• _EXERCISE REQUIREMENTS_: Copy the following lines of the listing word for word, beginning at the line that has "Given: Open the 하이 주얼리 menu item" and stopping after the line that has "click(x=330, y=57)".
--- start DATA ENTRIES ---
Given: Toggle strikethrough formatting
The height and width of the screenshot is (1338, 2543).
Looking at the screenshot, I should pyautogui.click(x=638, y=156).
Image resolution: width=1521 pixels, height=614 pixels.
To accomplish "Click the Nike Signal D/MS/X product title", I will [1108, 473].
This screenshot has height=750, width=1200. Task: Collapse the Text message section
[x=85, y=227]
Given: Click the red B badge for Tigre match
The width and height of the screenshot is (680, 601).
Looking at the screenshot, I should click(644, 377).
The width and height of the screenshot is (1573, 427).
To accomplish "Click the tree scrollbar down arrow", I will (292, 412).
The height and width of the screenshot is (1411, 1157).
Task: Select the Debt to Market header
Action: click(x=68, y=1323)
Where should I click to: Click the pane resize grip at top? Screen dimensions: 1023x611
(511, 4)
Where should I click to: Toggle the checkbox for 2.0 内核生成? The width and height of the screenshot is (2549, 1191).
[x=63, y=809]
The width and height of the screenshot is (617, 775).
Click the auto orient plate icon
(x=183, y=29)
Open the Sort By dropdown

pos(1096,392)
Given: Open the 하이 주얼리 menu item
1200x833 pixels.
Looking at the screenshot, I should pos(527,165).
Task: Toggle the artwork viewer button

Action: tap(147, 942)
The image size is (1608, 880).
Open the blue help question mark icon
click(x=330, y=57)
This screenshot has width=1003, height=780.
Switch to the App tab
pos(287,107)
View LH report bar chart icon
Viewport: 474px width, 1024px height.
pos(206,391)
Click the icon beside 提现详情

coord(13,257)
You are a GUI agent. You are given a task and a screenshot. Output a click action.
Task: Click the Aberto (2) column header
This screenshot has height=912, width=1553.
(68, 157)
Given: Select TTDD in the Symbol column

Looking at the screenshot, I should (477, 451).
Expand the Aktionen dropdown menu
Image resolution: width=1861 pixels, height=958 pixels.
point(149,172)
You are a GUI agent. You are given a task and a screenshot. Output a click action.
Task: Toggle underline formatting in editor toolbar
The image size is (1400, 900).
--- end DATA ENTRIES ---
• _EXERCISE ANSWER_:
Given: Open the 하이 주얼리 menu item
1200x833 pixels.
Looking at the screenshot, I should pos(527,165).
Task: Toggle the artwork viewer button

Action: tap(147, 942)
The image size is (1608, 880).
Open the blue help question mark icon
click(x=330, y=57)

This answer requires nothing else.